La Lituania ferma l’Italia mundial

Franco Ordine

nostro inviato a Napoli

Non bisogna essere una provetta cartomante per leggere la mano di Roberto Donadoni e della sua Italia sgabbiata ieri sera nel girone di qualificazione europeo. Dopo il trionfo e le luci della ribalta, ecco i tormenti. Il debutto vero e autentico della Nazionale campione del mondo coincide con il primo pareggio che non è certo un risultato esaltante. Non è certo meritato. Inzaghi e Cassano, i due più vivi della compagnia, aggiunti a Cannavaro e Buffon, da segnalare nell’occasione, provano e riprovano a scardinare la difesa baltica che non è granché ma sfodera un gran bel portiere. È lui che toglie dallo specchio almeno tre palle-gol brillantemente confezionate dal duo d’attacco, novità positiva da incartare e portare a casa. La Nazionale parte male e arriva col fiatone sotto lo striscione del novantesimo, segno inconfondibile di una preparazione incompleta e di una salute precaria.
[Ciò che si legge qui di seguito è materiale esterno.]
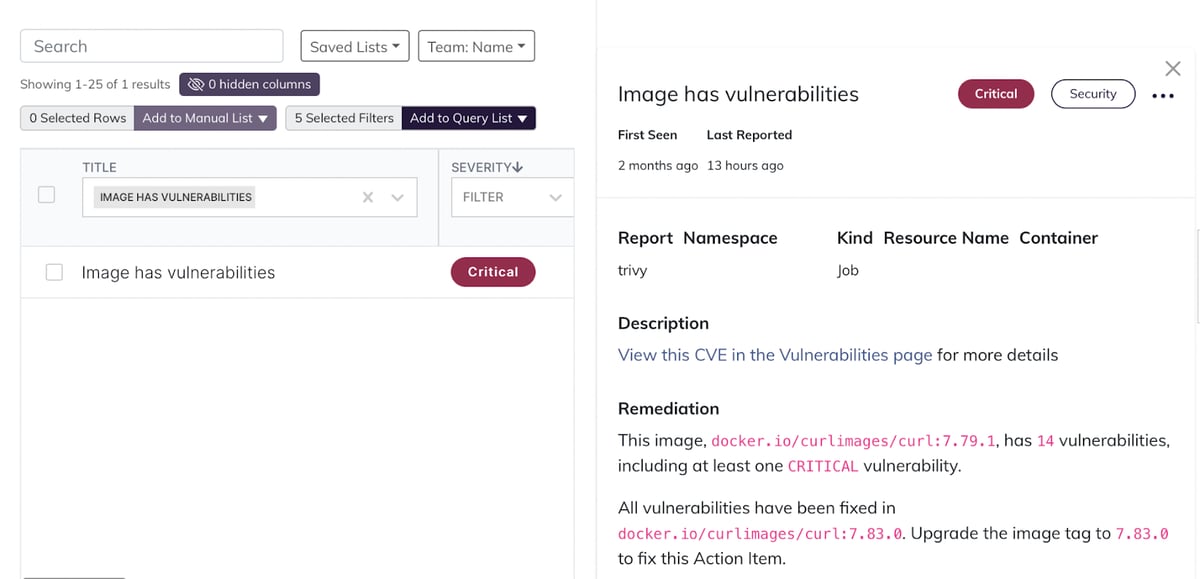Click the 5 Selected Filters label
This screenshot has height=579, width=1200.
coord(343,118)
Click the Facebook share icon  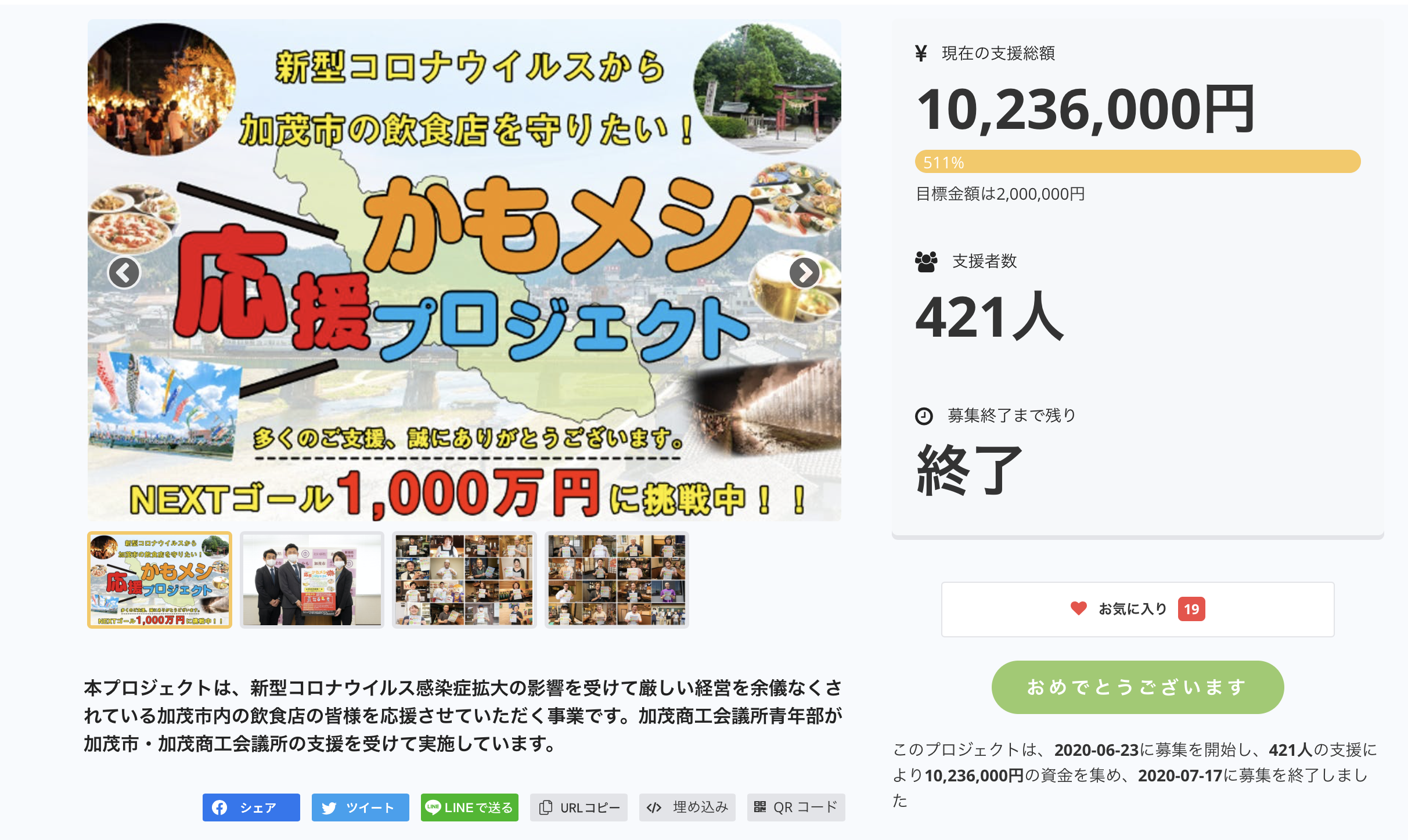click(219, 807)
Col successo, facile facile, della Francia in Georgia, la corsa degli azzurri comincia all’insegna dell’inseguimento.
Non basta una serata magica e uno stadio che frigge entusiasmo come certi calamari di Mimì alla ferrovia per nascondere le lacune dell’Italia di Donadoni. Sono tutte concentrate sotto l’aspetto fisico, ha poca gamba la Nazionale e la Lituania ne è subito consapevole apparecchiando un bel pressing e disponendosi in modo da accentuare il deficit. Lo schieramento scelto, un 4-3-3 mascherato, con Perrotta sulla destra al posto di Marchionni, impone qualche sacrificio a Gattuso e De Rossi e mostra ben presto il discutibile contributo di Oddo e Grosso, dapprima imbullonati alle corsie esterne e poi via via più sciolti. Il livornese Danilevicius è uno che bussa un paio di volte alla porta di Buffon e lo fa senza alcun rispetto per il portierone di casa: al secondo tentativo, grazie a una voragine che si apre davanti a Cannavaro, riesce a chiudere il triangolo col classico «piattone» e a cogliere il punto del vantaggio inatteso e clamoroso, a metà frazione. L’Italia passa il momento più complicato della sua serata, ci vogliono 5 minuti buoni per riprendersi dallo choc. Il sostegno dei napoletani e il talento di Cassano provvedono a un massaggio cardiaco che consente agli azzurri di rimediare al risultato. Perrotta funziona meglio da cuneo centrale e appena rivede Cassano lo serve al meglio: il barese s’accorge di Inzaghi libero davanti alla porta e gli porge l’omaggio dell’1 a 1. È la sua scossa benefica. A quel punto il madridista decide di fare da solo e per poco, a pochi rintocchi dall’intervallo, non gli riesce il capolavoro. Beve in pochi metri 3 birilli lituani e di piatto mira l’angolino: il portiere ospite è un gatto, devia in angolo.
L’ultimo spicchio del primo tempo e il primo del secondo compongono la migliore esibizione dell’Italia: la Lituania prende fiato e recupera energie preziose mentre gli azzurri mettono alla prova la bravura del portiere Karcemarkas. È lui che sbarra la strada al raddoppio meritato dei campioni. Prima si oppone a Inzaghi (lanciato da Oddo), quindi a una sventola di Cassano. Gli interventi dalla panchina del neo ct, oltre che cementare il centrocampo a corto di vitamine, servono per migliorare la potenza di fuoco. Marchionni, inserito a destra, incide poco, un paio di dribbling in tutto, Gilardino nel frattempo arrivato nel mischione si guadagna una deviazione in quota che viene fermata proprio sulla linea da uno degli aitanti lituani. A quel punto, nel finale, restano solo i lanci dalle retrovie o qualche isolata punizione affidata al piedino di Pirlo senza alcun effetto speciale. Il pareggio resta inchiodato sul prato di Napoli. Partenza falsa. Cominciano i dolor di pancia. Arrivederci a Parigi, mercoledì prossimo, dove ci sono molti conti da regolare e un risultato da conseguire.